Is Sir Keir Starmer being honest about Labour and private schools?
In yet another U-turn, the Labour leader has apparently softened the party’s stance on private education. But, as Sean O’Grady explains, a huge increase in fees still looms for many aspirational voters
Labour has announced that fee-paying schools will retain some of their tax breaks if they win the general election. It represents yet another U-turn on policies that looked apparently permanent even a few months ago: child benefit, the green new deal, childcare and income tax rises for top earners have all seen “revisions” and rethinks.
However, Labour is insisting it will still make private schools liable for VAT at the full 20 per cent rate. Some Labour supporters, viscerally revolted by private sector education, are angry about the move; many more wonder what Sir Keir Starmer is up to…
Is this another U-turn?
Yes. In a speech last summer, Sir Keir pledged: “When I say we are going to pay for kids to catch up at school, I also say it’ll be funded by removing private schools’ charitable status.”
Bridget Phillipson, the impressive shadow education secretary, also left no room for doubt last January that she would be “scrapping charitable tax status for private schools to fund the most ambitious state school improvement plan in a generation”.
The change in stance is presented almost as the correcting of a misunderstanding, as if they’ve realised they no longer need to strip the schools of charitable status to fulfil the wider commitment to charge 20 per cent VAT on fees and make independent schools pay business rates. Schools will thus still be able to claim gift aid (tax relief) on donations and some other perks.
Is there anything else to it?
It could be that Labour wants to blunt any Tory attack lines that suggest it is against aspiration. A typical example would be of a family that gives up foreign holidays or a new car in order to pay for their children’s education. Indeed, in recent decades the proportion of children at independent schools has been creeping up, markedly so in sixth forms. It varies across the country, too. According to the Institute for Fiscal Studies, 6.4 per cent of pupils in England in 2021, 4 per cent in Scotland, 2 per cent in Wales and less than 1 per cent in Northern Ireland were in the fee-paying sector (albeit some on bursaries and assistance). As many as 18 per cent of England’s school pupils aged 16 to 19 are in the private sector, and the privately educated have a disproportionate presence at Cambridge, Oxford and other high-status universities. These institutions deploy some 15 per cent cent of the resources devoted to schools.
Arguments about equality versus aspiration are well-rehearsed, and attitudes tend to be fairly well-entrenched. Thus, it would work well as a political dividing line, but probably shift relatively few votes.
Would Labour do away with fee-paying schools?
No, though they have come close. During Jeremy Corbyn’s leadership the 2019 general election manifesto pledged: “We will close the tax loopholes enjoyed by elite private schools and use that money to improve the lives of all children, and we will ask the Social Justice Commission to advise on integrating private schools and creating a comprehensive education system.” That sounds suspiciously like stronger state control, if not outright nationalisation of private schools. We’ll never know.

**Problem a**: Find every line in the records that contains the string "status", and copy each of those lines in full. Treat uppercase and lowercase letters as different.
The article above and the records that come next are unrelated material.

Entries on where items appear

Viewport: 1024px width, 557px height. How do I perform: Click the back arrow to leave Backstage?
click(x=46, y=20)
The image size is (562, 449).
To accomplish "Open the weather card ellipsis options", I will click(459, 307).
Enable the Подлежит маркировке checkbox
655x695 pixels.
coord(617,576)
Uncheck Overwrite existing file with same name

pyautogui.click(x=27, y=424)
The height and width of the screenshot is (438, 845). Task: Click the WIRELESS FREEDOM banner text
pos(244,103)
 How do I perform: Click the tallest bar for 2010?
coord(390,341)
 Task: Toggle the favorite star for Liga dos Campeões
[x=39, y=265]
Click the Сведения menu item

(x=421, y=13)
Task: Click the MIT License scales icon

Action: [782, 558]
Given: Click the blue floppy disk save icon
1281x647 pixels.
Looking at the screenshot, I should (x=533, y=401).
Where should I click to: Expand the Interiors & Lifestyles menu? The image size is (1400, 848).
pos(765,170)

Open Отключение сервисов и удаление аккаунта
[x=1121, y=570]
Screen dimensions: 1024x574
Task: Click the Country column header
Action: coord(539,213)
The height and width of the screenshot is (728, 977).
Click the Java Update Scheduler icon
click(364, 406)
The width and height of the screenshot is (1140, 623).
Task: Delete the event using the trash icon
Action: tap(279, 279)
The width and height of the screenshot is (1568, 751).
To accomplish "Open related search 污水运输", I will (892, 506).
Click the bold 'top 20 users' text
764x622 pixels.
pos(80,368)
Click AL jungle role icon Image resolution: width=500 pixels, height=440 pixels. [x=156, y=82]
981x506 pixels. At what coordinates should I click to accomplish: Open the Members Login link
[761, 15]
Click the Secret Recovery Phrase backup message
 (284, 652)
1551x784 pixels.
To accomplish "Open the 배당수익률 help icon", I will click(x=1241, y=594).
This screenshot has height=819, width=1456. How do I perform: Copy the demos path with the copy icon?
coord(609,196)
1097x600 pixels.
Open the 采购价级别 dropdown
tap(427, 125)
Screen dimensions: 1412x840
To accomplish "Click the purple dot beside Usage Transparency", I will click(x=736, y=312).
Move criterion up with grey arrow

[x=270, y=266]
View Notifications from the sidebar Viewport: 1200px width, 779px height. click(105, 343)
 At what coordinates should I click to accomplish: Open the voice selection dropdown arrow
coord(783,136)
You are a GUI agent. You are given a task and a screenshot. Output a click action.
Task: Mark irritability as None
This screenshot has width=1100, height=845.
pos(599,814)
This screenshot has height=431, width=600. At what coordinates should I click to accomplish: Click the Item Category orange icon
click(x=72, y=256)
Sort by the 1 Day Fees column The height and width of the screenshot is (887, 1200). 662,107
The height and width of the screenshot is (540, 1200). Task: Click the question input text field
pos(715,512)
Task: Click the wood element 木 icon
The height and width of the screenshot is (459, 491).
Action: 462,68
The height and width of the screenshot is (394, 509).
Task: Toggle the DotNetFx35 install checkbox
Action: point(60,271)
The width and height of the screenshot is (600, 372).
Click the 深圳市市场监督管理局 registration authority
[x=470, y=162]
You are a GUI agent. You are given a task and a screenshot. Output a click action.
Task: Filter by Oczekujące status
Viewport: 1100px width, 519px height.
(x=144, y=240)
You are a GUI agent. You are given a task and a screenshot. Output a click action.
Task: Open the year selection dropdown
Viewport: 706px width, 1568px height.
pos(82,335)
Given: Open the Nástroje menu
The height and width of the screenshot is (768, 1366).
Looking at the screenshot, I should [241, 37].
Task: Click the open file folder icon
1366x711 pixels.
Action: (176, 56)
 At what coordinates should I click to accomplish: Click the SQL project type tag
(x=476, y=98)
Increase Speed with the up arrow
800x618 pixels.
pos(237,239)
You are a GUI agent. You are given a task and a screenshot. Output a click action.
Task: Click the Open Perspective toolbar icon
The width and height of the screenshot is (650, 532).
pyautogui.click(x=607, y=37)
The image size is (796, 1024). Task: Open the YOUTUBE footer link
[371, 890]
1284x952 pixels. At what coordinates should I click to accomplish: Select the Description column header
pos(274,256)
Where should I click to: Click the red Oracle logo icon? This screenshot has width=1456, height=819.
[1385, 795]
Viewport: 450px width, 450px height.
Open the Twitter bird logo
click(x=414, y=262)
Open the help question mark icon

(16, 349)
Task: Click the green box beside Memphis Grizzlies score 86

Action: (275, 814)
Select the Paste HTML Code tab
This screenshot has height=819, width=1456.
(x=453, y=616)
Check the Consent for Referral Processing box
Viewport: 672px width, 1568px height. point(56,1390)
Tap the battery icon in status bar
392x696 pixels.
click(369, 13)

**Problem b**:
Answer these questions about the article on Labour and private schools:
(i) At what VAT rate does Labour say it will make private schools liable?
(ii) According to the Institute for Fiscal Studies, what percentage of pupils in Wales were in the fee-paying sector in 2021?
(iii) Under whose leadership did Labour's 2019 general election manifesto make its pledge on private schools?

**Complete answer a**:
Task: Filter by Oczekujące status
Tap the battery icon in status bar

**Complete answer b**:
(i) The full 20 per cent rate.
(ii) 2 per cent.
(iii) Jeremy Corbyn's.